You are viewing a plain text version of this content. The canonical link for it is here.
Posted to reviews@mesos.apache.org by GitBox <gi...@apache.org> on 2021/05/15 23:12:36 UTC

[GitHub] [mesos] cf-natali opened a new pull request #386: Fixed a LevelDBStorage bug where positions would overflow.

cf-natali opened a new pull request #386:
URL: https://github.com/apache/mesos/pull/386


   Positions are encoded as decimal in ascii, however they were formatted
   as signed integer, which overflows for positions above INT32_MAX,
   causing corruption of the replicated log.
   Note that while unlikely to occur for the registry since it'd be very
   unlikely it'd reach billions of records, it could potentially happen for
   applications using the replicated log.
   
   Closes #10216.
   
   @asekretenko @qianzhangxa 


-- 
This is an automated message from the Apache Git Service.
To respond to the message, please log on to GitHub and use the
URL above to go to the specific comment.

- _Data shown_:
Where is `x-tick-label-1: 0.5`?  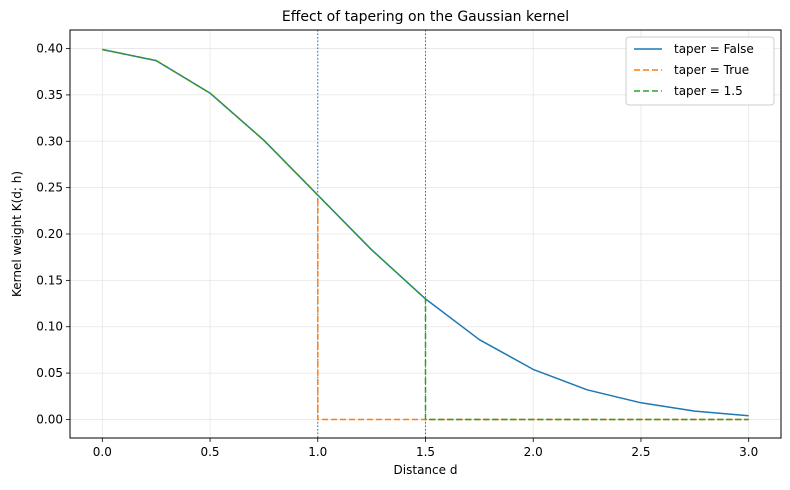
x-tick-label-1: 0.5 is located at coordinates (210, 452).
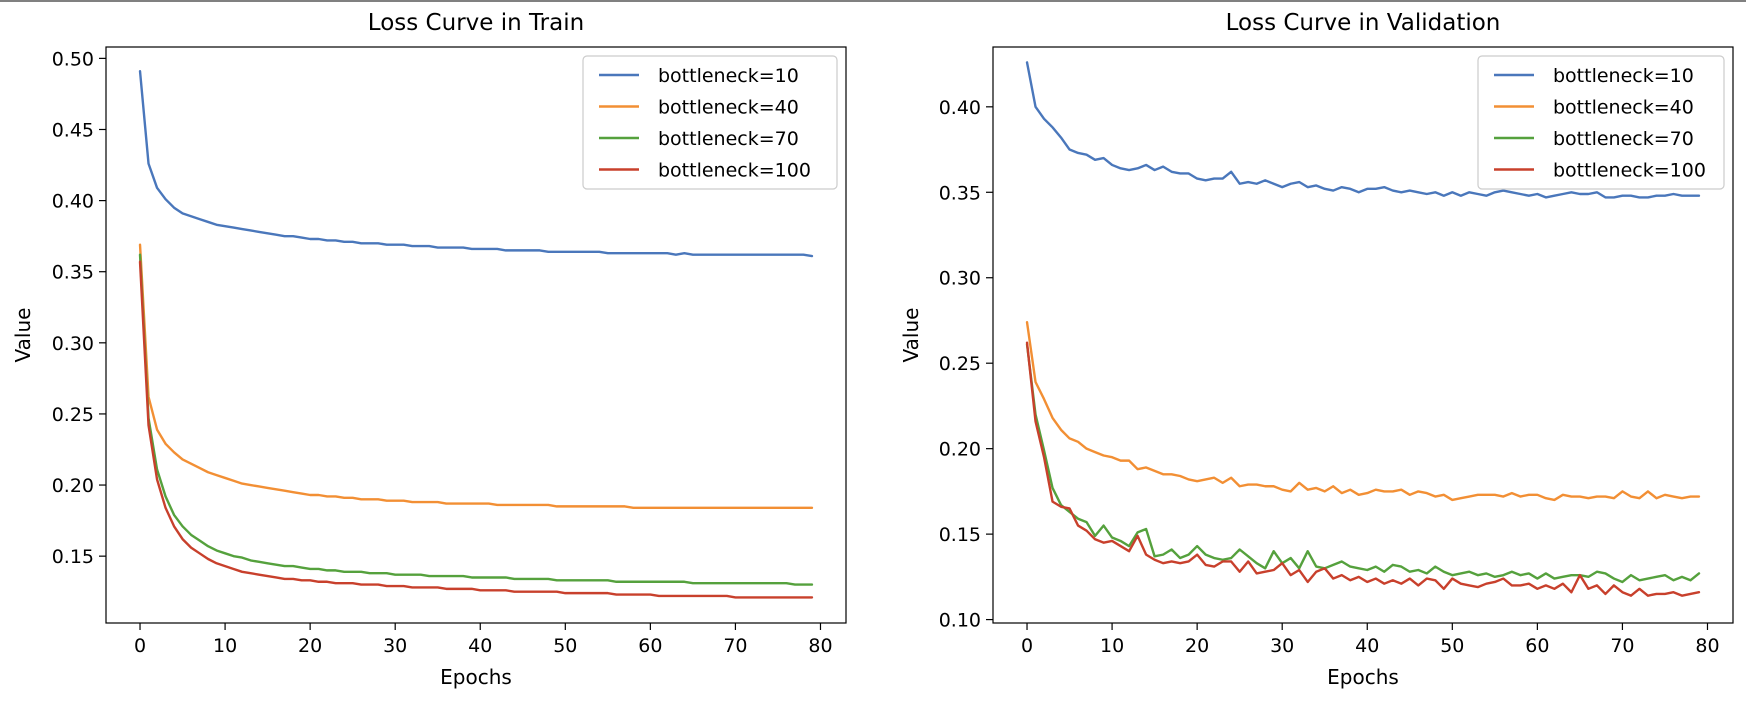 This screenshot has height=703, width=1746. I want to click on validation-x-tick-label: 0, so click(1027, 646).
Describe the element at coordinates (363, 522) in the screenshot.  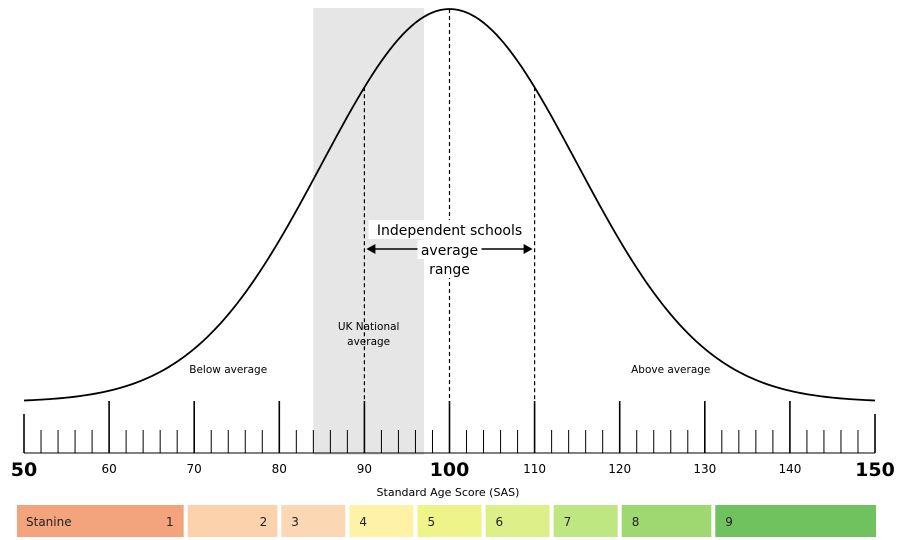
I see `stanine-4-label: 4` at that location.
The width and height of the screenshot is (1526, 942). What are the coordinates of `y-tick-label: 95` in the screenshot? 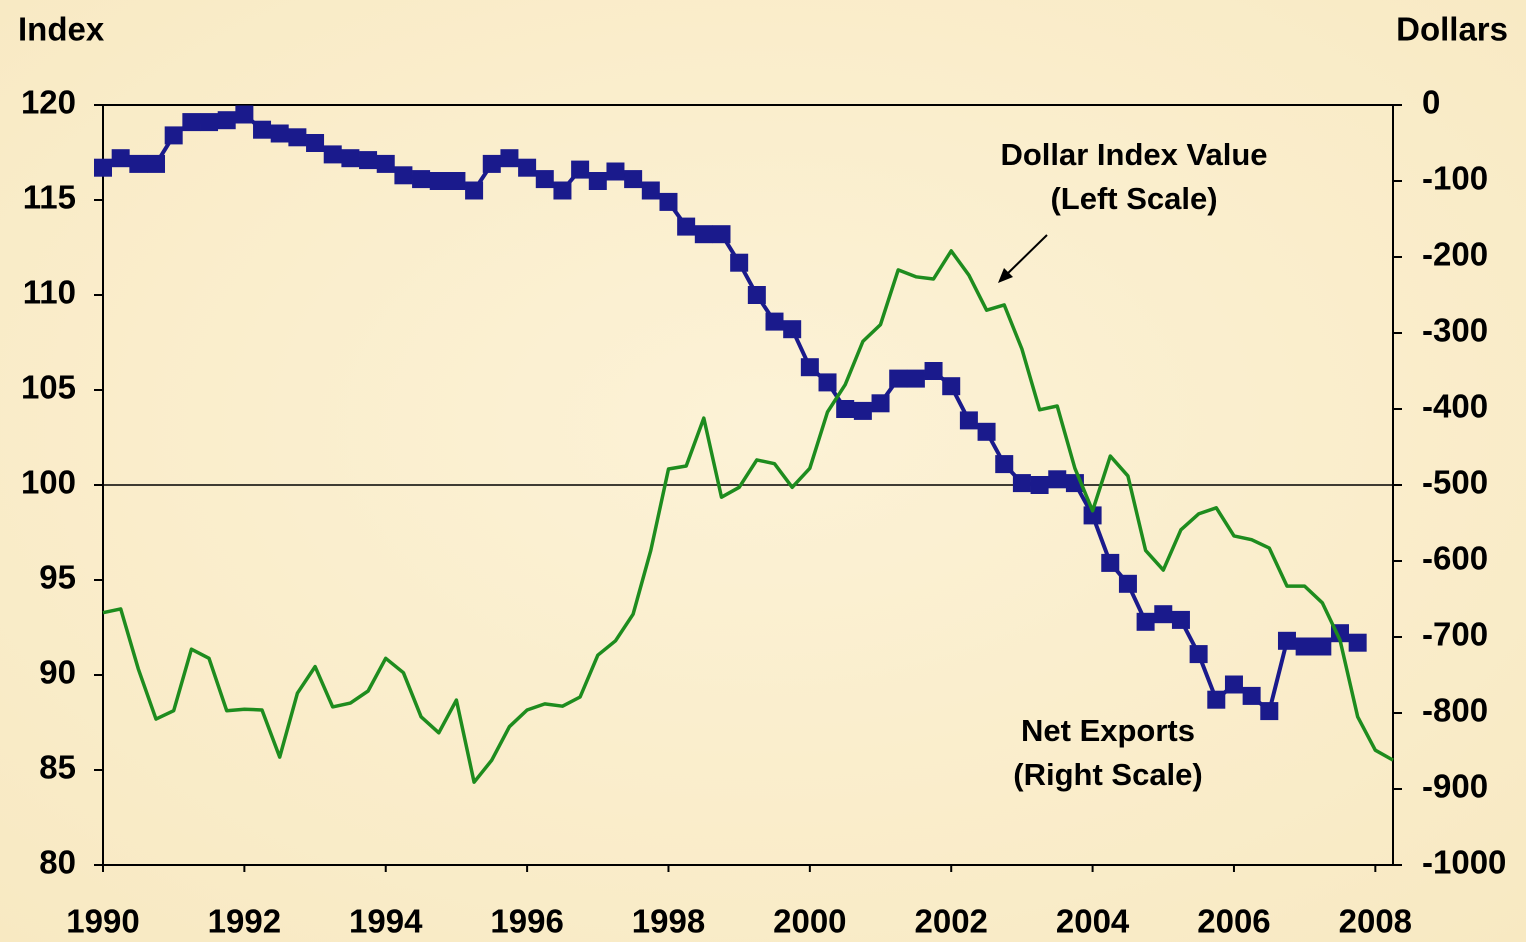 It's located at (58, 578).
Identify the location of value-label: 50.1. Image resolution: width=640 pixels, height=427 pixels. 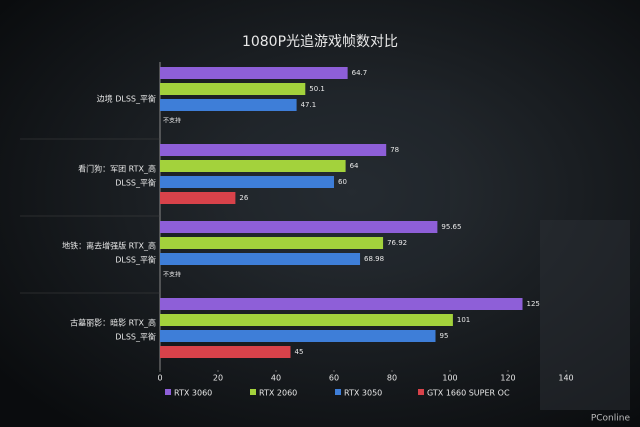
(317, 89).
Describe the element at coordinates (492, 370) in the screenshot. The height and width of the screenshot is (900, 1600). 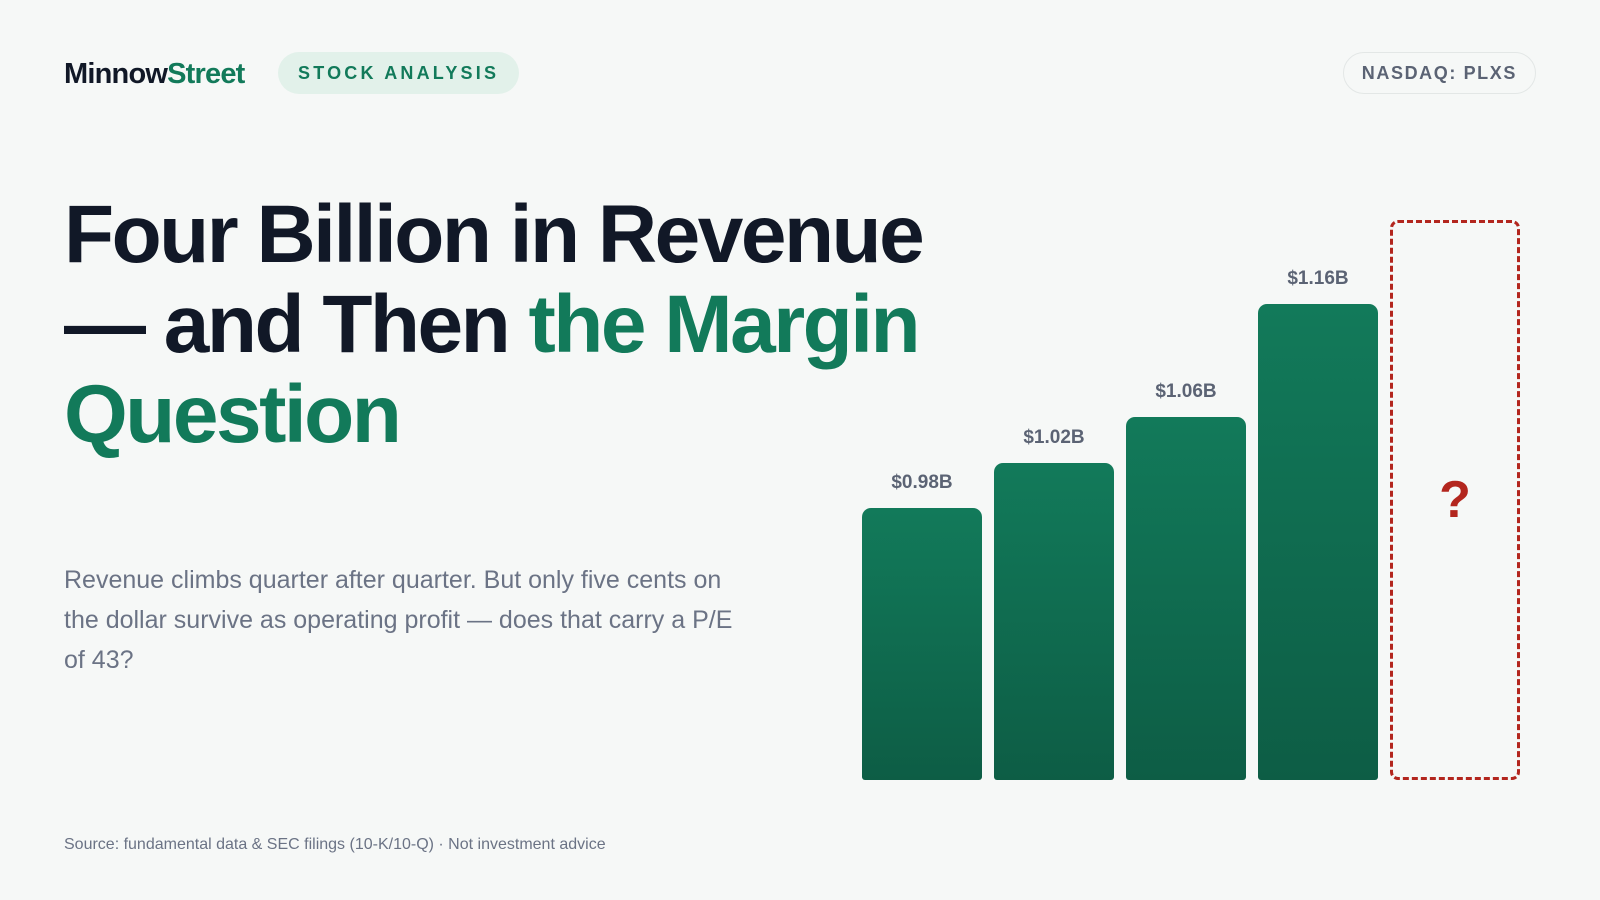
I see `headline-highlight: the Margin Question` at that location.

- _Problems to work on_:
1. Repeat the stretch of the LevelDBStorage pull request post from "Closes #10216." through "the specific comment.".
2. State whether each statement agrees with the LevelDBStorage pull request post. Answer yes or no and quote the deciding words. (a) The pull request is numbered #386. (b) Before the fix, positions were formatted as unsigned integers. (c) The post calls the overflow likely to occur for the registry.

- _Per-task answers_:
1.
Closes #10216.
   
   @asekretenko @qianzhangxa 


-- 
This is an automated message from the Apache Git Service.
To respond to the message, please log on to GitHub and use the
URL above to go to the specific comment.

2.
(a) Yes: "opened a new pull request #386"
(b) No: "they were formatted as signed integer"
(c) No: "while unlikely to occur for the registry"